Problems with P-Only Control:
- Steady-State Error: System may never reach exact set point
- Overshoot: High Kp causes system to go past target
- Oscillation: High Kp can cause continuous cycling around set point
P-Only Control Limitation: Steady-State Error
With proportional control alone, there’s often a permanent offset from the set point called steady-state error.
Why?
- As error decreases, control action decreases
- Eventually, control action becomes too weak to eliminate remaining error
- System settles with small persistent error
Example:
- Set point: 22C
- Steady state: 21.7C
- Error: 0.3C persists indefinitely
Solution: Add Integral control to eliminate steady-state error
68.7 Integral Control (I)
The Integral term accumulates error over time and provides control action based on the total accumulated error. This eliminates steady-state error that P-only control cannot handle.
\[ u_i(t) = K_i \cdot \int_{0}^{t} e(\tau) \, d\tau \]
How Integral Control Works:
- Accumulates error over time
- If error persists (even small error), integral grows
- Integral keeps increasing until error becomes zero
- Also called “automatic reset” - resets bias until error eliminated
Mathematical Intuition:
The integral accumulates (sums) all past errors:
Time | Error | Proportional | Integral Accumulated | Total Output
-----|-------|-------------|---------------------|-------------
0s | +3C | Kp×3 = 1.5 | 0 | 1.5
1s | +2C | Kp×2 = 1.0 | Ki×(3+2) = 0.5 | 1.5
2s | +1C | Kp×1 = 0.5 | Ki×(3+2+1) = 0.6 | 1.1
3s | +1C | Kp×1 = 0.5 | Ki×(3+2+1+1) = 0.7 | 1.2
4s | 0C | Kp×0 = 0 | Ki×(...) = 0.7 | 0.7
5s | 0C | Kp×0 = 0 | Ki×(...) = 0.7 | 0.7
Kp = 0.5, Ki = 0.1Key Observation: Even when P term drops to zero (error = 0), I term maintains output, compensating for disturbances.
Benefits of Adding Integral:
- Eliminates steady-state error: System reaches exact set point
- Compensates for disturbances: Overcomes constant external forces
- Automatic adjustment: No manual reset needed
68.8 Derivative Control (D)
The Derivative term provides control action based on the rate of change of error. It anticipates future error trends and provides damping to prevent overshoot.
\[ u_d(t) = K_d \cdot \frac{de(t)}{dt} \]
How Derivative Control Works:
- Measures how fast error is changing: de/dt
- If error decreasing rapidly, derivative is negative
- Negative derivative reduces control action (anticipates reaching target)

— Source excerpt —
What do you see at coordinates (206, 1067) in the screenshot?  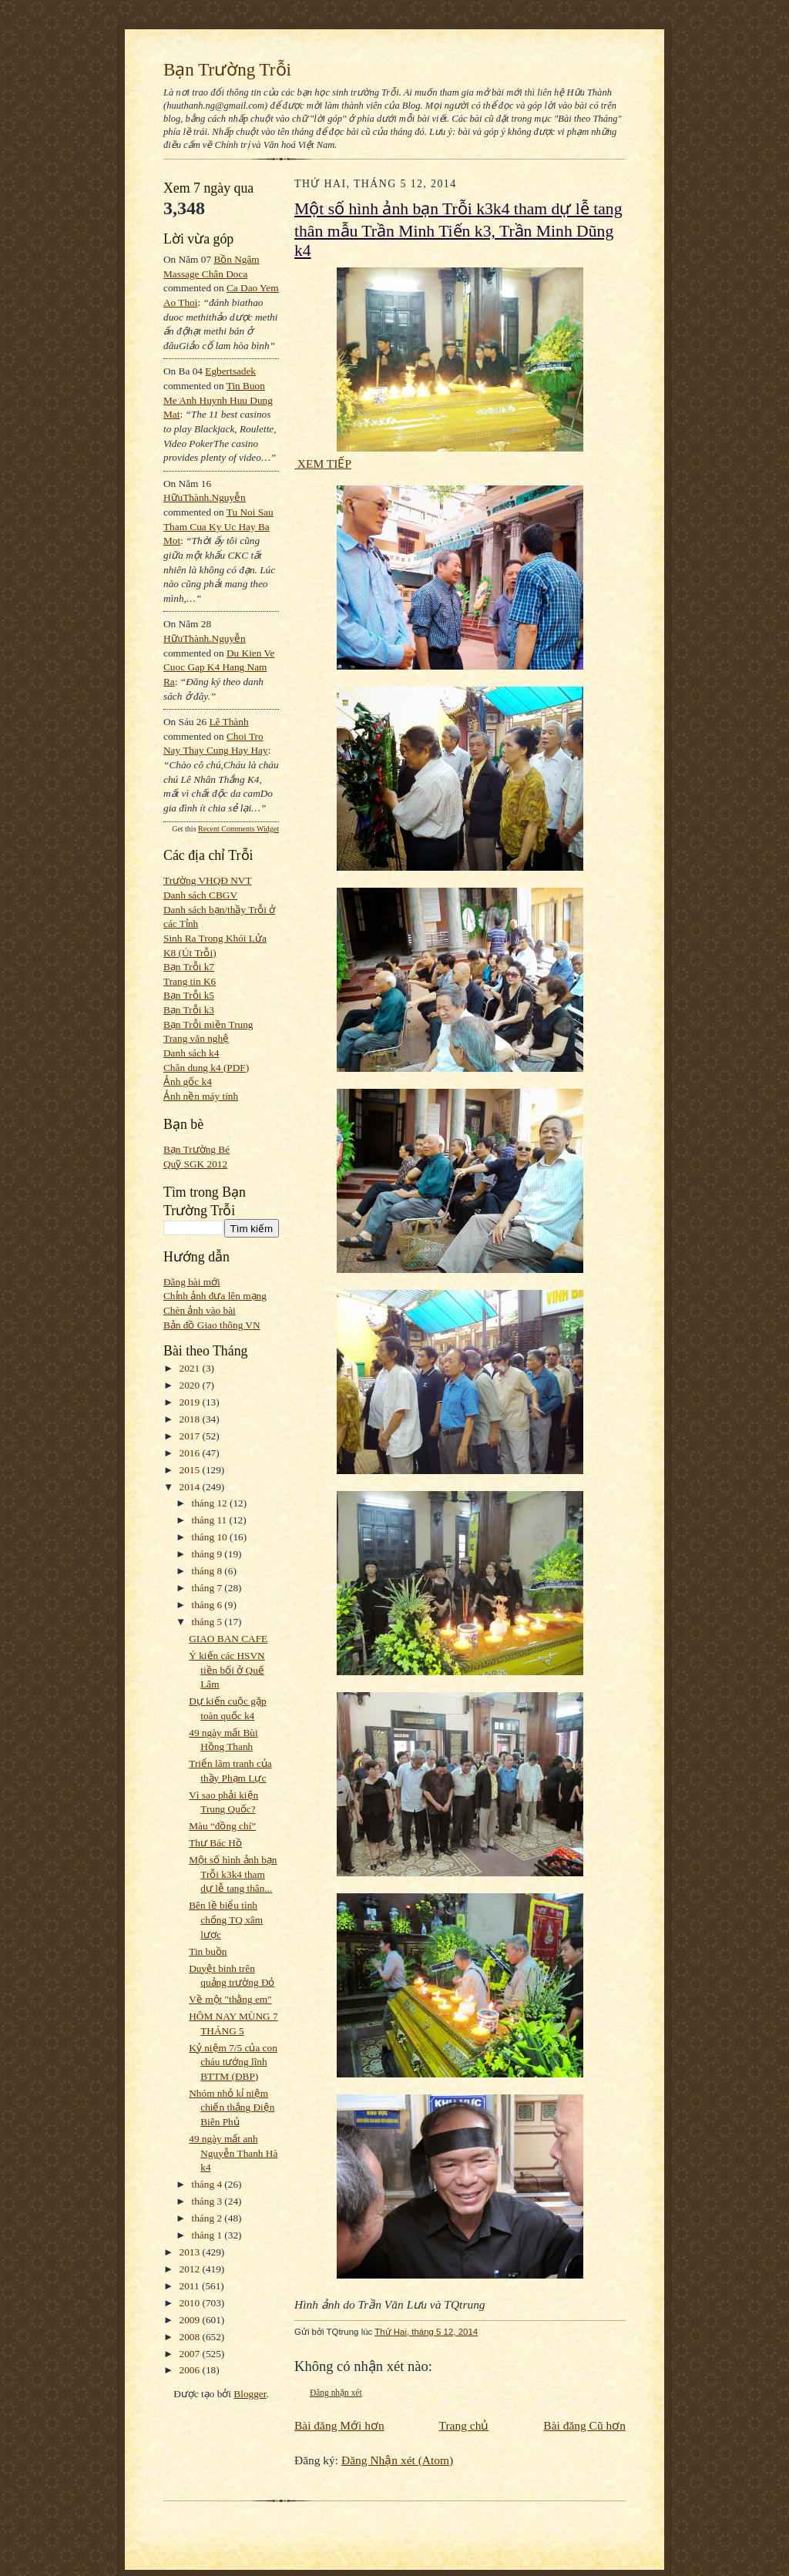 I see `Chân dung k4 (PDF)` at bounding box center [206, 1067].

— Problems —
a) Retype the PID control excerpt word for word, everything from "Benefits of Adding" down to "to prevent overshoot.".
b) Write what comes next in the PID control excerpt, starting right after its last line.

— Answers by task —
a)
Benefits of Adding Integral:
- Eliminates steady-state error: System reaches exact set point
- Compensates for disturbances: Overcomes constant external forces
- Automatic adjustment: No manual reset needed
68.8 Derivative Control (D)
The Derivative term provides control action based on the rate of change of error. It anticipates future error trends and provides damping to prevent overshoot.

b)
- Provides damping effect to prevent overshoot
- Acts as predictive brake
Analogy: High-Speed Lane Change (Need for Derivative)
Now consider changing lanes at high speed where momentum causes overshoot:
Derivative Term Prevents Overshoot: PI control without D term overshoots at high speed due to momentum. PID control’s D term detects rapid approach and reduces control action preemptively.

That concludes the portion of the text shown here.